=== Text to read ===

# Stairway to Heaven - Nature Aquarium



## Janf (1 Oct 2014)

Hi.

"Stairway to Heaven" is going to be the reborn of my passion for this hobby. At the same time this was the way I found to keep alive the spirit of someone I cared about but unfortunately passed away. At these hard times only family and friends can help you move on with love and friendship. All this project will be dedicated to my family and specially to someone that is no longer between us.
Aquascaping was always one of my passions and for that reason I think I should spend more time keeping my "peaces of heaven" on the right track. In this project I choose to keep all the substrates and some rocks from my previous layout and I'm really confident about it.
At this time there is lot of work to do since the big area for plants isn't planted yet. So I'll be receptive to your ideas!

=== Information supplied ===

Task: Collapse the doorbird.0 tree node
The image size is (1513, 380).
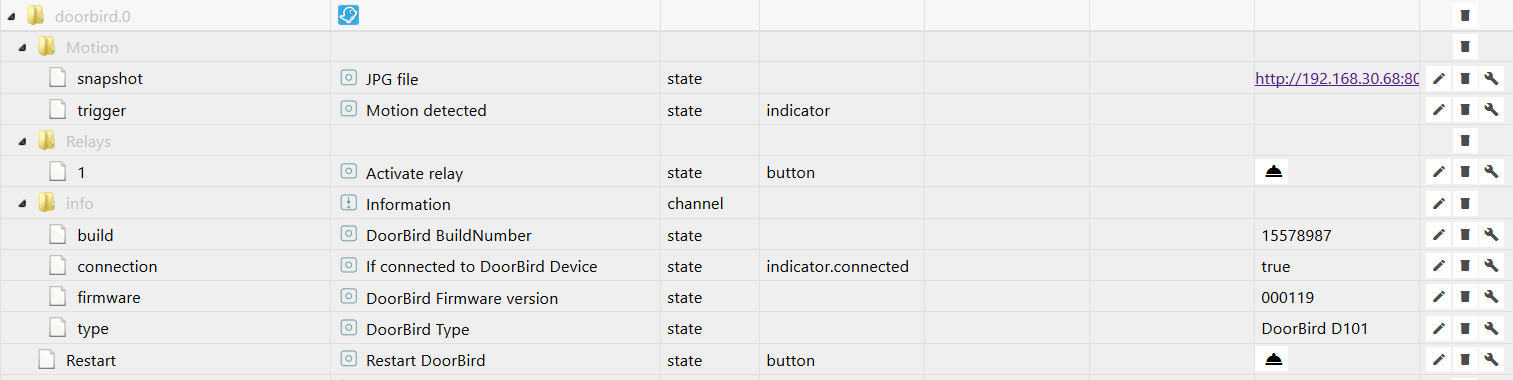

===
=== Information supplied ===

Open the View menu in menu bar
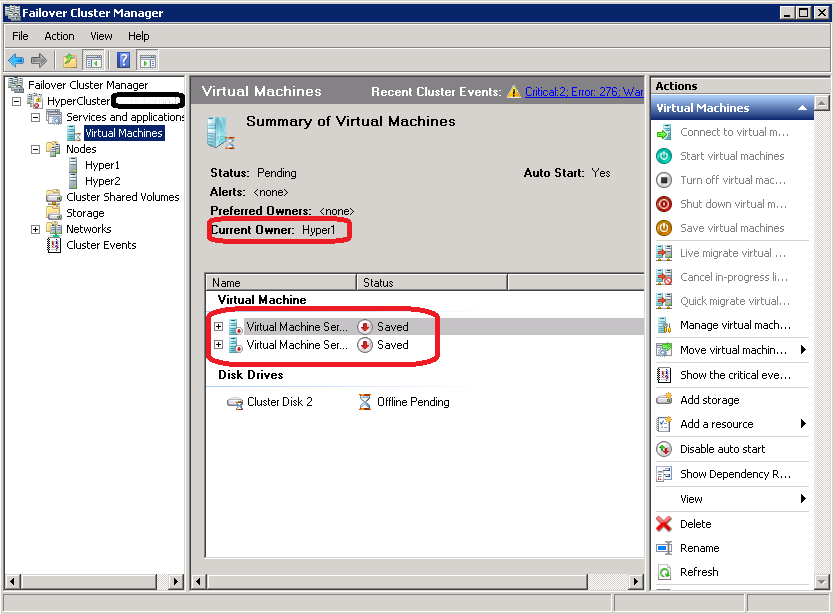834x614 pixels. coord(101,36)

===
=== Information supplied ===

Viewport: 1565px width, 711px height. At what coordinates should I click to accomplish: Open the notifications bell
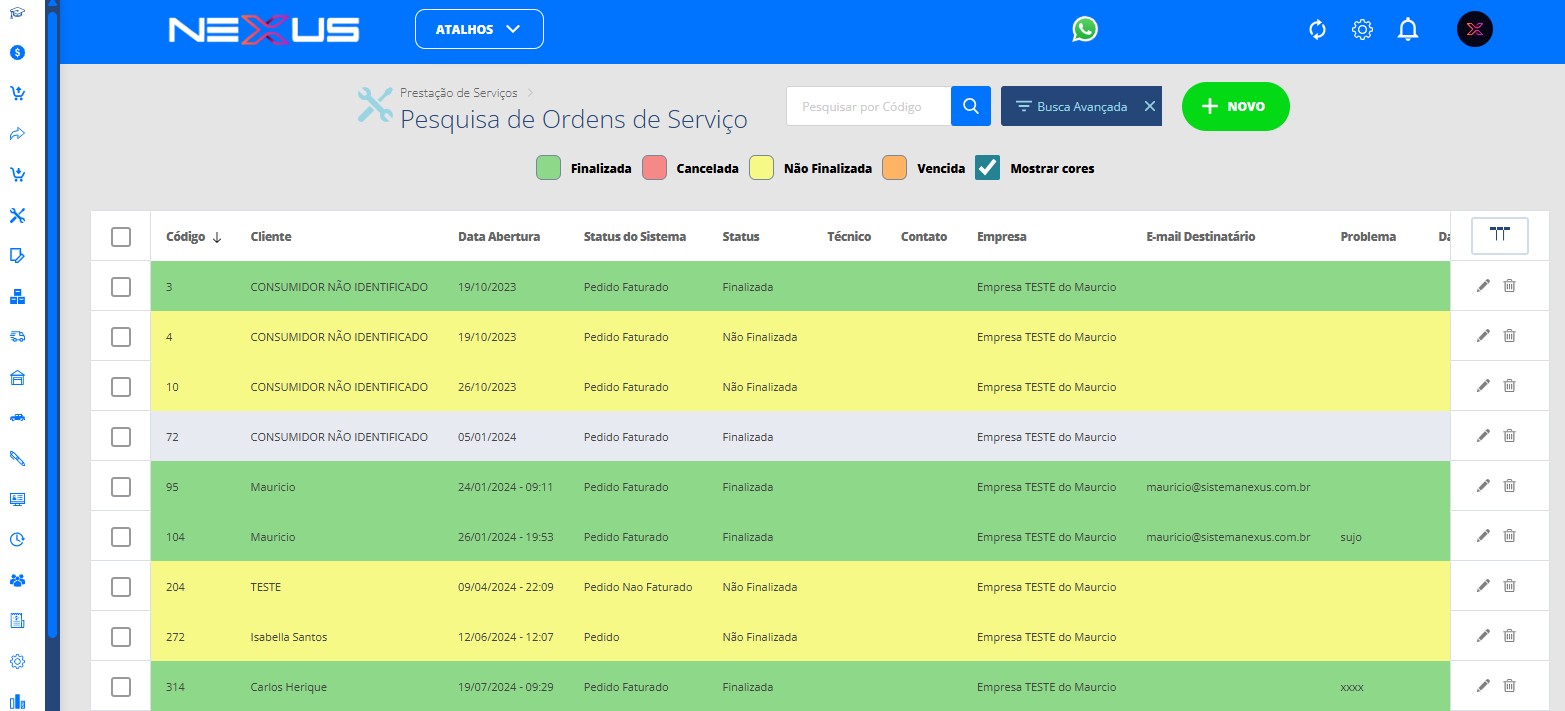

===

## Exercise instructions
1. In the Stairway to Heaven aquarium post, what did the author keep from the previous layout?
2. Rewrite the paragraph of the Stairway to Heaven aquarium post that begins "Aquascaping was always one of my passions" as a shorter version that keeps its main facts.
3. Carry on the Stairway to Heaven aquarium post from its last sentence.

## Replies
1. All the substrates and some rocks.

2. Aquascaping has always been one of my passions, so I want to spend more time keeping my tanks on the right track. For this project I kept all the substrates and some rocks from my previous layout, and I'm confident in that choice.

3.
I really hope that you enjoy and participate as much as possible. I can only say that I'll do my best to keep it interesting.
Before all the details, I would like to thank Luís Alves from Ecoarium for helping me and have the patience to listen my ideas. No doubt he deserves the best of luck in is new project.


*SETUP*

*Name: *
Stairway to Heaven

*Setup*:
4 September, 2014

*Dimensions:*
90x40x50 cm (180 L)

*Lights*:
LED Set (65W) - DIY

*Heater:*
None

*Filter:*
JBL CristalProfi e901
Water Pump (300 l/h)

*Substrates: *
ELOS Terra Zero
ELOS Bottom Mineral
ADA New Amazonia

*Fertilization:*
Eco-grow+ - Macros (EI)
Eco-grow+ - Micros (EI)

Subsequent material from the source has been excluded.